═══ EXTRACTED MATERIAL ═══
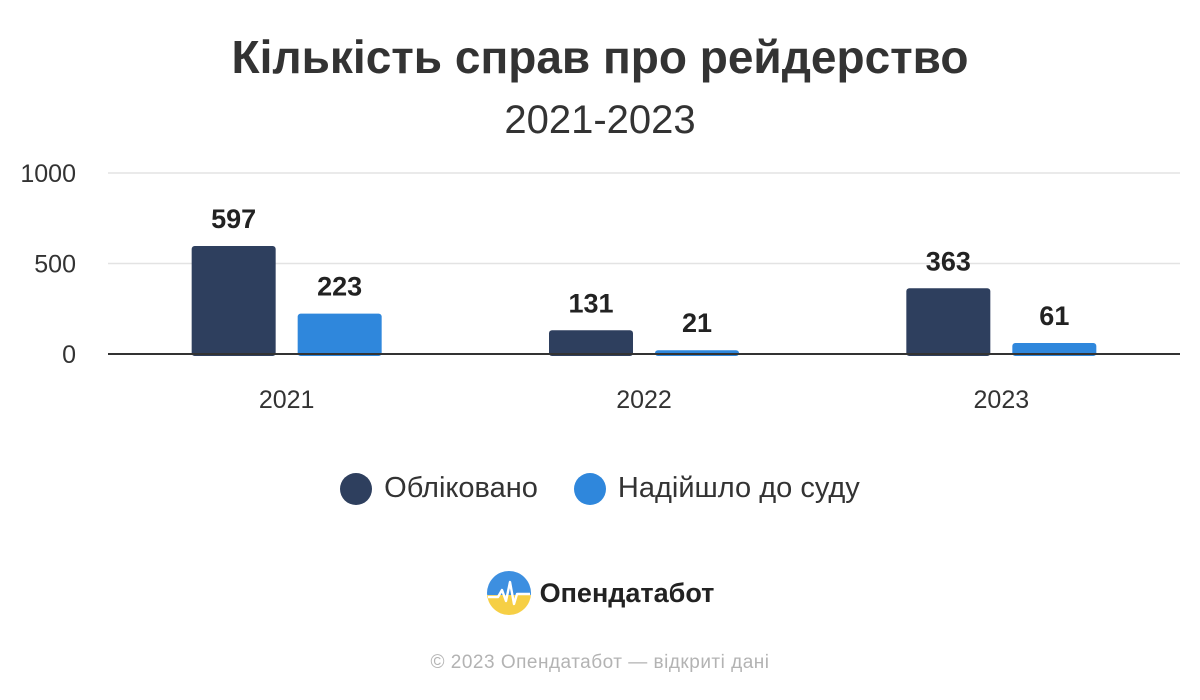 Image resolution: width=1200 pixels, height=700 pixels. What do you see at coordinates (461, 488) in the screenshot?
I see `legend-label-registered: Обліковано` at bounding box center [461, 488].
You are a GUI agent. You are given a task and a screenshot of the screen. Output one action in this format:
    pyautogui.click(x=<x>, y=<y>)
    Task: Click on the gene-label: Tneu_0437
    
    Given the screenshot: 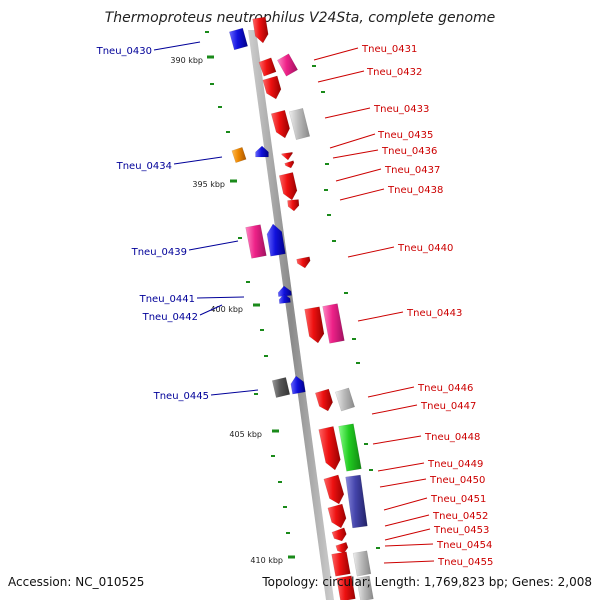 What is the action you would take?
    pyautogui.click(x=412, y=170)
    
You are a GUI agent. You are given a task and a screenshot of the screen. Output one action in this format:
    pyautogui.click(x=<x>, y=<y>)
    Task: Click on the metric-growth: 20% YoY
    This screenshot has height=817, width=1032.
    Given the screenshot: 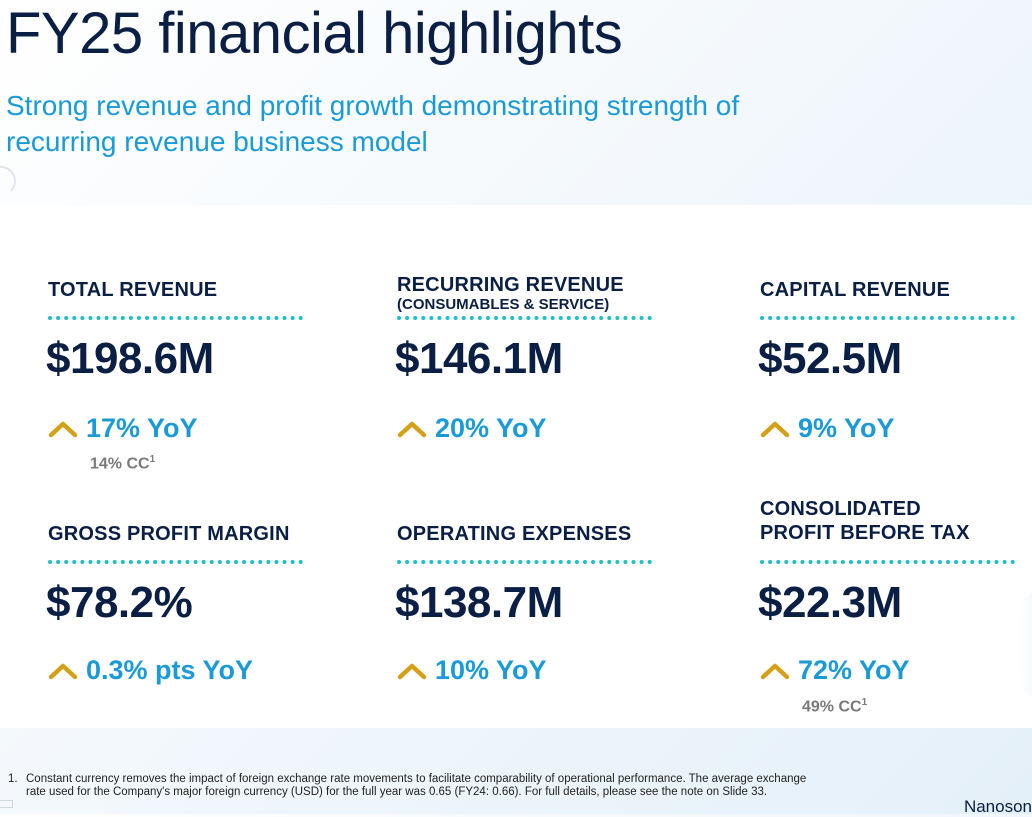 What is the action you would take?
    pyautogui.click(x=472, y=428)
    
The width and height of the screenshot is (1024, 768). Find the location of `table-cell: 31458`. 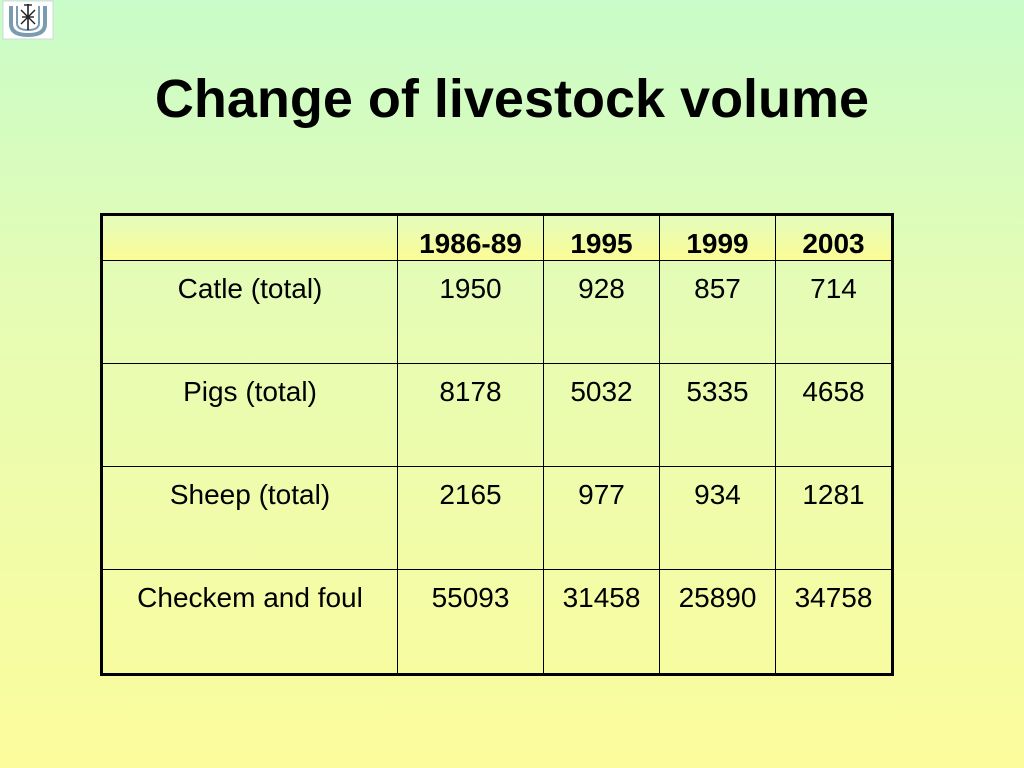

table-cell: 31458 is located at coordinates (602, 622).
═══
═══ EXTRACTED MATERIAL ═══
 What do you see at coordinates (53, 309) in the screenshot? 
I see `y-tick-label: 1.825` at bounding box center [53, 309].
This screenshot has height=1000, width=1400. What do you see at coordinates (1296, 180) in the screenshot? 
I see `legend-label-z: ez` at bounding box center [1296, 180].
═══
═══ EXTRACTED MATERIAL ═══
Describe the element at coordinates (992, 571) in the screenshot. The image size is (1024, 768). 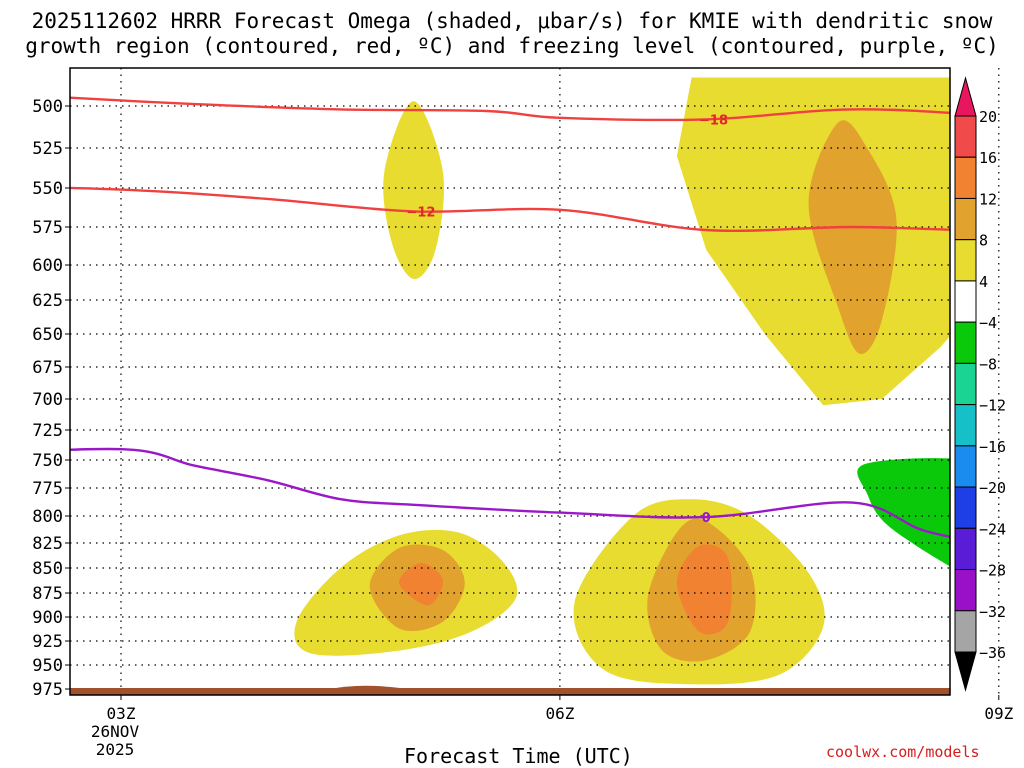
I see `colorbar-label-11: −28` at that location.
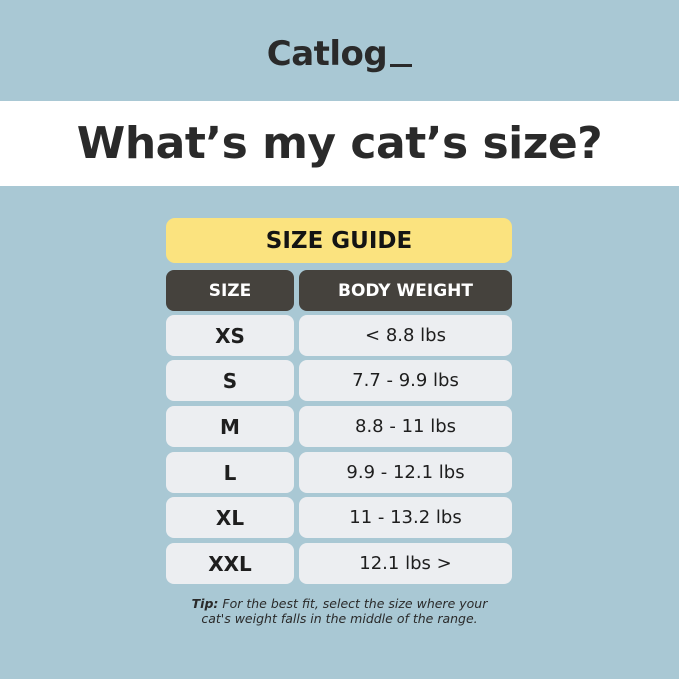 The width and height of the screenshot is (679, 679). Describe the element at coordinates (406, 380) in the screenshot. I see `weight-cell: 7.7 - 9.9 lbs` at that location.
═══
ASSIGNMENT - Reproduce word for word the part of the listing above that opens with the line containing "The width and height of the screenshot is (1024, 768)." and closes with the line containing "table-cell: 31458 is", with both of those lines included. Leave the pictures out of your answer.

WRITTEN SOLUTION -
The width and height of the screenshot is (1024, 768). Find the location of `table-cell: 31458`. 

table-cell: 31458 is located at coordinates (602, 622).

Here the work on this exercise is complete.